— begin Extracted information —
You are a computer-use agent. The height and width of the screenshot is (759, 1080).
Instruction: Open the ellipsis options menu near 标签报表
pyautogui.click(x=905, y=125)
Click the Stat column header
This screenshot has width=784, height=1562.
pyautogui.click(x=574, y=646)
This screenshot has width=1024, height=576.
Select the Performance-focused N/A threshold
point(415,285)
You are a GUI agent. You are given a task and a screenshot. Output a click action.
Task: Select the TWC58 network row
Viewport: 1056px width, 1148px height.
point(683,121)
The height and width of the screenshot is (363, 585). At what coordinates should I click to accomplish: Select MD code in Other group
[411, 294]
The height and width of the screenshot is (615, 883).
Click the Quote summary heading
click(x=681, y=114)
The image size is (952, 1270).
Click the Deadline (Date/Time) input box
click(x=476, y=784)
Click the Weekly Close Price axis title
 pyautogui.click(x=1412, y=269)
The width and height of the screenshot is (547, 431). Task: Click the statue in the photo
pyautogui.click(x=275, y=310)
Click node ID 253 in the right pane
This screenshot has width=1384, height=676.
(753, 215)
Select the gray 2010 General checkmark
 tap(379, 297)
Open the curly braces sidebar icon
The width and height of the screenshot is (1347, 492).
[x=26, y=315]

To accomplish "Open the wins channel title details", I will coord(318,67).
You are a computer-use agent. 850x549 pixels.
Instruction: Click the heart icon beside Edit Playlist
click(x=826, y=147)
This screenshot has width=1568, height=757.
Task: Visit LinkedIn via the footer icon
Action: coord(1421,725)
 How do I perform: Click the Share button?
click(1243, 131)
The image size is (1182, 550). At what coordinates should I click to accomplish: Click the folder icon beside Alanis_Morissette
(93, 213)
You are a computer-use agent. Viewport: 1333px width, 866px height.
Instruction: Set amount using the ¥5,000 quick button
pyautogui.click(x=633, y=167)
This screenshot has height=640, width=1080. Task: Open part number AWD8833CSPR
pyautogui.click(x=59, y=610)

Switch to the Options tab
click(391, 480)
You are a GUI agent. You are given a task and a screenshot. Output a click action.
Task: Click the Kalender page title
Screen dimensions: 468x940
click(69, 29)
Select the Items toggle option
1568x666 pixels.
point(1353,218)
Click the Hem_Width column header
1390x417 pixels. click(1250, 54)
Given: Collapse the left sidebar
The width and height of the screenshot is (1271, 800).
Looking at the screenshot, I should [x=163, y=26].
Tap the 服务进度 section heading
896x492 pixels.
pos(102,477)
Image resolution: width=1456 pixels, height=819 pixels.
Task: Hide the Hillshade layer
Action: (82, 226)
— end Extracted information —
## Your task:
Could you copy out the stretch of the records from their start through the line containing "point(415,285)", adding 12 to every coordinate in the answers and keeping all other lines as they are?

## Correct response:
You are a computer-use agent. The height and width of the screenshot is (759, 1080).
Instruction: Open the ellipsis options menu near 标签报表
pyautogui.click(x=917, y=137)
Click the Stat column header
This screenshot has width=784, height=1562.
pyautogui.click(x=586, y=658)
This screenshot has width=1024, height=576.
Select the Performance-focused N/A threshold
point(427,297)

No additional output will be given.